Tuesday, February 09, 2010

Rugby: McCaw brushes up on new tackle law

By Wynne Gray
Thursday Feb 4, 2010

Richie McCaw's work at the breakdown is used as a global model for aspiring flankers.
Now the master is going back to the classroom. Like all Super 14 players, McCaw will have to negotiate his way through the interpretation referees will use at the tackle in this year's competition.

Basically, tacklers will have to give their prey time to release the ball before they attempt to pilfer possession. All the sly leaning on victims, pushing up on the ball without releasing it and similar shortcuts will not be tolerated by match officials.

The Stormers have been trialling a new scheme of clapping their hands over their prey to show officials they have given the tackled player a chance to play the ball.

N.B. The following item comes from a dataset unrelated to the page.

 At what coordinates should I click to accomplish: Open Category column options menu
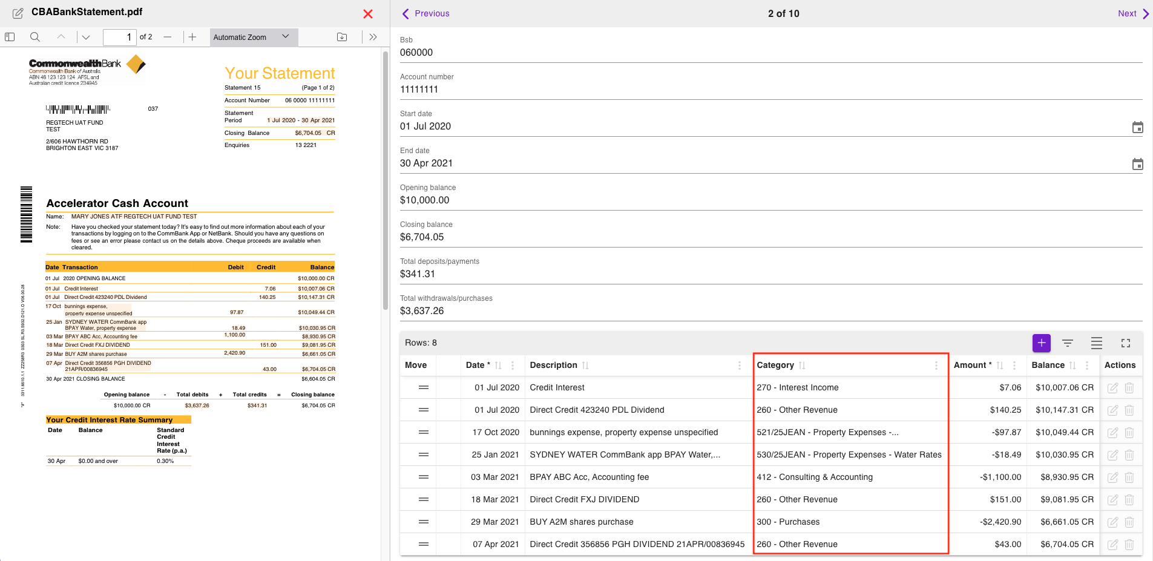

McCaw is in Nelson for today's trial game against the Blues but will not suit up for his 92nd game for the Crusaders until about round three of the series. However, he has been trialling his ideas at training and did not see a massive level of exasperation with the changes.

"It might be there is a whistle-fest in the first 10 minutes but that is okay if the referees have drawn a line in the sand. As long as they do that it would be silly not to adjust.
have a contest, it has got to be right or wrong, black or white."

McCaw, who is acknowledged as one of the master pilferers in world rugby, said the change would not be exasperating as long as referees ruled as they had promised.

"As long as we know where we stand. They have said they are going to be pretty hard on it and as long as they do that for the whole season, every week, then you have to adapt to it."

Players would have to be far more selective and accurate about trying to steal a turnover and they might only get a couple of chances in any game. Players had used this grey area in the game to their advantage, testing the referees' judgment when they were almost on their feet or getting back to that position.

Some officials were more lenient but this year the referees had vowed to be far more strict in the tackle area so unless the tackler had a genuine chance for a steal, the side with the ball should be able to create more continuity.

"It's all good in theory, it will be just interesting to see how it goes," said McCaw.
"Teams that are really accurate and figure that out to get their breakdown right, will be the ones that do pretty well."